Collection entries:
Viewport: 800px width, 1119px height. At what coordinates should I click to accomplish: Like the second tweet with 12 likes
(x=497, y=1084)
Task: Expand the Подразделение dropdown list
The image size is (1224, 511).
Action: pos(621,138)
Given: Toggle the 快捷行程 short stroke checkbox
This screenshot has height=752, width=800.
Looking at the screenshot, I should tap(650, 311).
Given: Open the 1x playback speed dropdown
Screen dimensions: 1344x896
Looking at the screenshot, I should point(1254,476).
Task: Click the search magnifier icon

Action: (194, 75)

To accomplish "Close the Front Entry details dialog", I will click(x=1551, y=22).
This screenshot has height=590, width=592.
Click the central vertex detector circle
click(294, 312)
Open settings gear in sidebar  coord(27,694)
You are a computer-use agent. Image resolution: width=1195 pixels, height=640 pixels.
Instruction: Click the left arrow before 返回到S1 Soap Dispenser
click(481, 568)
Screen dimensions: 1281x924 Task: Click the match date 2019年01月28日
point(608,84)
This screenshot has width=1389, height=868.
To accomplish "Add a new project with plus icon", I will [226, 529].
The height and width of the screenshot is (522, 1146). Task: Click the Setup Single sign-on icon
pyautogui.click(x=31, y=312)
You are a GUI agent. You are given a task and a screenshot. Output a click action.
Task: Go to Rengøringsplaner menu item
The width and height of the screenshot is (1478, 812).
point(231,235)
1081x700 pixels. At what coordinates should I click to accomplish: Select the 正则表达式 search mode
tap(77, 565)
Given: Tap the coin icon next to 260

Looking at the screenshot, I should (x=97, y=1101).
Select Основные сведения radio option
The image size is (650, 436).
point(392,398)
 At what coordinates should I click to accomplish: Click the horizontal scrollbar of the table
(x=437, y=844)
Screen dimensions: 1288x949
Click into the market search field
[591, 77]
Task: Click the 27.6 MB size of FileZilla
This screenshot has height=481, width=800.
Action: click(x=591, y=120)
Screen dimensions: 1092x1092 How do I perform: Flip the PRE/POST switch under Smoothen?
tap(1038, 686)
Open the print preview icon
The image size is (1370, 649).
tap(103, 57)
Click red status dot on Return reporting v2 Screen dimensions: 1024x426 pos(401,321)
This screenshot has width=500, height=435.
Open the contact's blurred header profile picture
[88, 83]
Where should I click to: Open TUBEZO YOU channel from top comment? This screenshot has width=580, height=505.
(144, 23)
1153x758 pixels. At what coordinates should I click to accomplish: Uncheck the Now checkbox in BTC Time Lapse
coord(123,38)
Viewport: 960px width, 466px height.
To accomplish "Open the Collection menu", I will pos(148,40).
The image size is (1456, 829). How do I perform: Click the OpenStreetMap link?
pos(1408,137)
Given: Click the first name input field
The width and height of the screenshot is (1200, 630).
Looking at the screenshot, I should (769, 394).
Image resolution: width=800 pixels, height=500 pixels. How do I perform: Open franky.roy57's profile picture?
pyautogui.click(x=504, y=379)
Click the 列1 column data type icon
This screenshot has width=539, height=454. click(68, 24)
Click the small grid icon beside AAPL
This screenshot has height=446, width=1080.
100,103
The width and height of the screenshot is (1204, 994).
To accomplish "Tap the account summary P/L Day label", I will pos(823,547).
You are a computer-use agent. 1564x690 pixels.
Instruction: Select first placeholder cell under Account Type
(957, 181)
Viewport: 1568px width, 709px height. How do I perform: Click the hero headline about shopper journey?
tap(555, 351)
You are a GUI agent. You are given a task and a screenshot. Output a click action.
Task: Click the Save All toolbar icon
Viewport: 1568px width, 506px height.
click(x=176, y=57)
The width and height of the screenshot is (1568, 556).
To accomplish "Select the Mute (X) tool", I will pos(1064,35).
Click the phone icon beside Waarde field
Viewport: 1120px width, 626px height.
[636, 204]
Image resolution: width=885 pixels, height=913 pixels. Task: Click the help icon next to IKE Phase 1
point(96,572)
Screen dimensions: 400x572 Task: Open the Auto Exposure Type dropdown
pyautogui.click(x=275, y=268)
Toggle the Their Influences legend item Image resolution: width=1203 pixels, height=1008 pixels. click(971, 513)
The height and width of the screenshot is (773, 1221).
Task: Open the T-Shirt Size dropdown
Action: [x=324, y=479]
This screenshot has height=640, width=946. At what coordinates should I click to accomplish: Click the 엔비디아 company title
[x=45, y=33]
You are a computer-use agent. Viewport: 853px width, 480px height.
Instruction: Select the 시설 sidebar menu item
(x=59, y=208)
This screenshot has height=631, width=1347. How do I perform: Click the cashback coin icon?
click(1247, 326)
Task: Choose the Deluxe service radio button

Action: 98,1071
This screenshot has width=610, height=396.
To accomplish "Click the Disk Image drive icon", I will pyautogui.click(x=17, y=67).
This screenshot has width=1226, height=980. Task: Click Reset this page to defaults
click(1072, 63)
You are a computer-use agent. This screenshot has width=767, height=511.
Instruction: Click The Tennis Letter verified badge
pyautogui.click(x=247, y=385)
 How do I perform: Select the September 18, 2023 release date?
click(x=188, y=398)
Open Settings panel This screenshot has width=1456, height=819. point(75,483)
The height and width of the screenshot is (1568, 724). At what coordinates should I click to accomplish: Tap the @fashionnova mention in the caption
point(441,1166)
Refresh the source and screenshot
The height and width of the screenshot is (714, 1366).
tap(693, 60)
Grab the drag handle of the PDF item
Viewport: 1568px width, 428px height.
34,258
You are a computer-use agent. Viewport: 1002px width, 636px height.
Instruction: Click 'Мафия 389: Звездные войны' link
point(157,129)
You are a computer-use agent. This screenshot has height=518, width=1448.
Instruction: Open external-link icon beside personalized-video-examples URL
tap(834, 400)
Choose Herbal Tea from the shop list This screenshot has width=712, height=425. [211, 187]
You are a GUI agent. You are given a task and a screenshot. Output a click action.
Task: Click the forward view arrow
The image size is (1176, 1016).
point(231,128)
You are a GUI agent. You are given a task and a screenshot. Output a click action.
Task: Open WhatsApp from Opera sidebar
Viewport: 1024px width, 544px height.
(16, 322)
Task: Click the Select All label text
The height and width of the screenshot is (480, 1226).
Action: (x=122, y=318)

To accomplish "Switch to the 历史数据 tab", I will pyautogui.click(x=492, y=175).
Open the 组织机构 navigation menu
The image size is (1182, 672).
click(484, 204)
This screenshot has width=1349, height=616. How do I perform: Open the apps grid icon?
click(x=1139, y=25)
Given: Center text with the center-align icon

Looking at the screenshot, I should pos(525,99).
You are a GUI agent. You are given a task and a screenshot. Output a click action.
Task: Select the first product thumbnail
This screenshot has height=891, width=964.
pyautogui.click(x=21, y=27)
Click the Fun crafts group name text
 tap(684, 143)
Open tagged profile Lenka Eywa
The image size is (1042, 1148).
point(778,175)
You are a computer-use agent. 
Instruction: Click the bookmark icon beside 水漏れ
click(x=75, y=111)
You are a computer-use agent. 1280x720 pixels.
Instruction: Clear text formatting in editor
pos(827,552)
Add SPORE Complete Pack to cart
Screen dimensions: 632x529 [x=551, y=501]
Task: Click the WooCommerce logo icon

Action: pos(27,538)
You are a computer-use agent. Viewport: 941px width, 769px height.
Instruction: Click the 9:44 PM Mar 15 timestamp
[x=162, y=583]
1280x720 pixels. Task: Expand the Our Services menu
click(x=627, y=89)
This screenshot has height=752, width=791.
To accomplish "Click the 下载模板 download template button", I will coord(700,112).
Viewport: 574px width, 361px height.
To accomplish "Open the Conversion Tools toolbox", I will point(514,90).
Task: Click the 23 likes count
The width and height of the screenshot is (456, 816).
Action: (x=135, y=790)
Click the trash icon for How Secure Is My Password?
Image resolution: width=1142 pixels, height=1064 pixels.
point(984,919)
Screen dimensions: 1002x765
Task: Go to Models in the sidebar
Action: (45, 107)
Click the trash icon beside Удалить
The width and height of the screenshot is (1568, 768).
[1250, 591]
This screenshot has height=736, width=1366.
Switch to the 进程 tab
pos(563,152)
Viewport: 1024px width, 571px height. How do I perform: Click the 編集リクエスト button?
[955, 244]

• _About this task_: Filter the entries above down to the lines that contain "computer".

• _Solved exercise_:
You are a computer-use agent. Image resolution: width=1195 pixels, height=640 pixels.
You are a computer-use agent. 1564x690 pixels.
You are a computer-use agent. Viewport: 853px width, 480px height.
You are a computer-use agent. This screenshot has width=767, height=511.
You are a computer-use agent. Viewport: 1002px width, 636px height.
You are a computer-use agent. This screenshot has height=518, width=1448.
You are a computer-use agent. 
You are a computer-use agent. 1280x720 pixels.
You are a computer-use agent. Viewport: 941px width, 769px height.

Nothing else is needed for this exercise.